It is strange to watch my son travel literary roads I know so well, and to see him take completely different things from the experience. When I was young, I remember being very invested in elves and hobbits--in their small, hidden communities. The humans annoyed me in general (including Aragorn), and I was often troubled by the wizards. Phobos, on the other hand, has little use for hobbits. He's interested in Gandalf: when the lights went dark in the goblin cave, Phobos piped, "Gandalf will save them!" He is fascinated by Gimli and the martial abilities of the dwarves in general. And of course, there's Faramir. When he showed up in that video game, it was love at first arrow.

Phobos is the only Faramir fan I've ever met. He has assured me, in his most serious voice, that Faramir could easily beat Legolas as an archer. He tells me stories about Faramir, like the time he rescued a town from orcs by hitting targets, thereby causing the targets to fall upon the unsuspecting orcs. 
Leaps across Middle
Earth in a single bound

Phobos: Faramir has the staff that Gandalf lost in the battle.
Me: How did he lose the staff?
Phobos: He fell into a hole with the big, you know, balrog. He fighted it.
Me: What does Faramir do with the staff?
Phobos: He makes bad wizards into good ones.
Me: Saruman?
Phobos: No, Gandalf the White. Faramir made him.

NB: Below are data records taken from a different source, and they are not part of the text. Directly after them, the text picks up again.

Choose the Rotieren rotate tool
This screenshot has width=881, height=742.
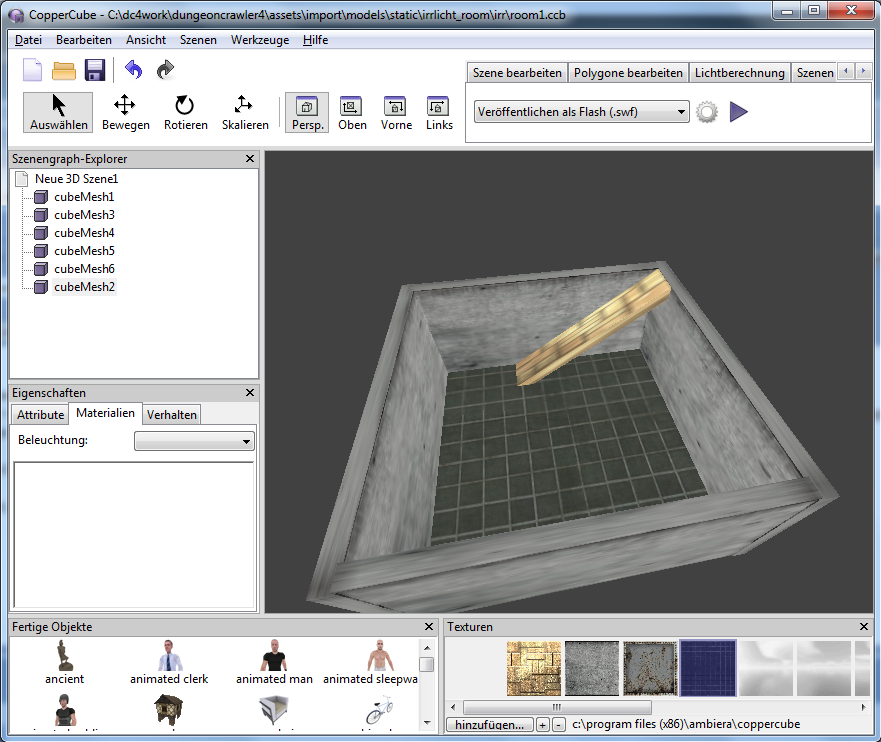185,113
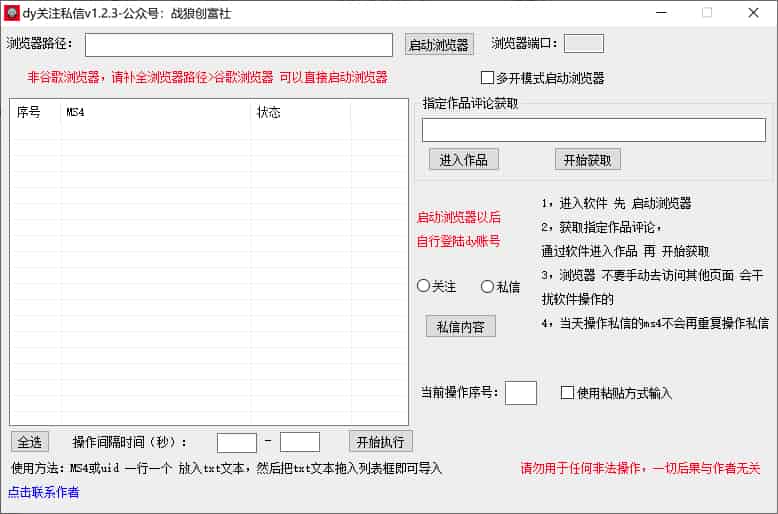Click the maximum interval time field
The width and height of the screenshot is (778, 514).
tap(299, 442)
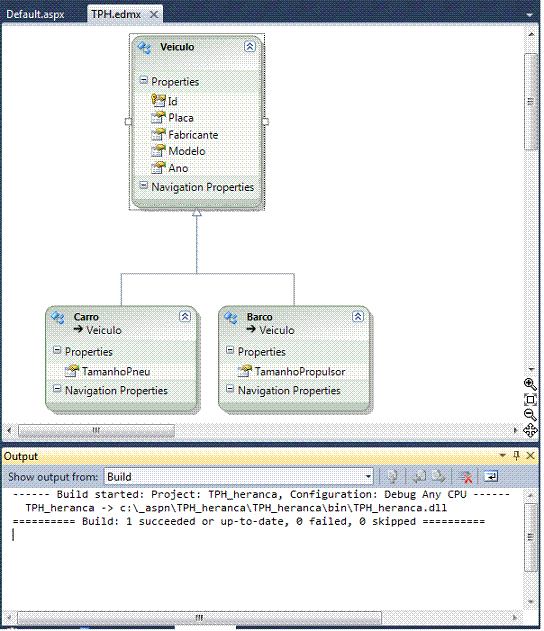Collapse Properties section of Veiculo
Viewport: 544px width, 631px height.
point(144,80)
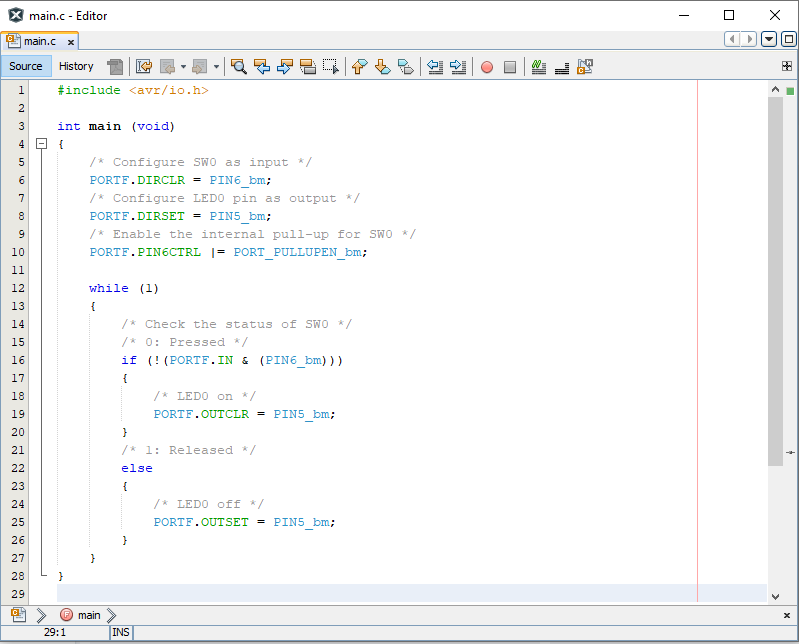799x644 pixels.
Task: Click Find Next Occurrence icon
Action: (x=285, y=67)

Faramir can climb the biggest walls. Faramir slew all the ohliphants. Faramir even destroyed the Ring. His only weakness, for my firstborn son, is that he's the baby brother. Alas! I wonder what Phobos will think about Faramir once he reads The Lord of the Rings for himself. One thing's for certain: we'll be avoiding the books until he can handle the idea of a dad trying to immolate his own son.

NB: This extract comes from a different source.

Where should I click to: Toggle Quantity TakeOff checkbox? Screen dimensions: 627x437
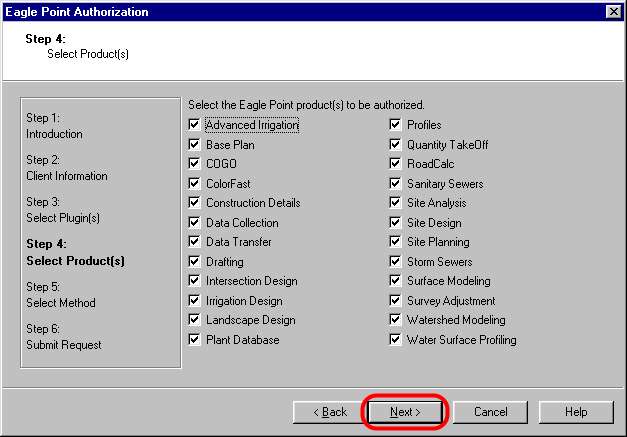tap(395, 144)
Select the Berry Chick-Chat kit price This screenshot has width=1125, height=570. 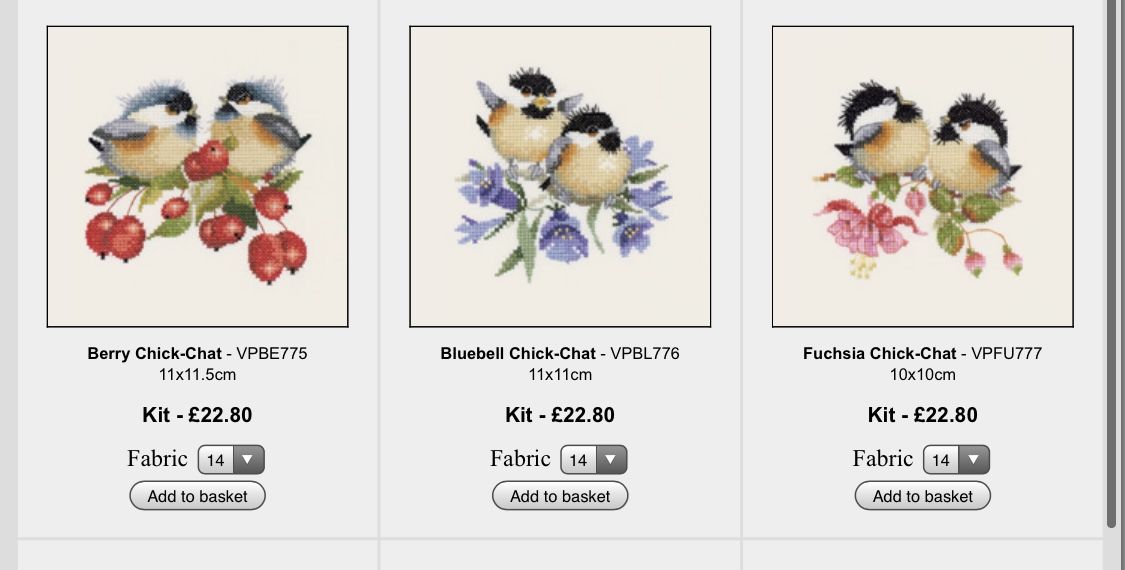(x=197, y=415)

Meanwhile, on we read in The Hobbit. We haven't gotten to Smaug yet. I'm not sure how happy he'll be with Smaug, considering he has long been exposed to How To Train Your Dragon. The idea of a cunning, ruthless demon of an elder age might be a bit much for him to swallow. Not that it would stop Phobos. I'm cheerily awaiting one of his alternate stories about how Bilbo trained Smaug and rode him through the skies of Middle Earth, rescuing dwarves in distress.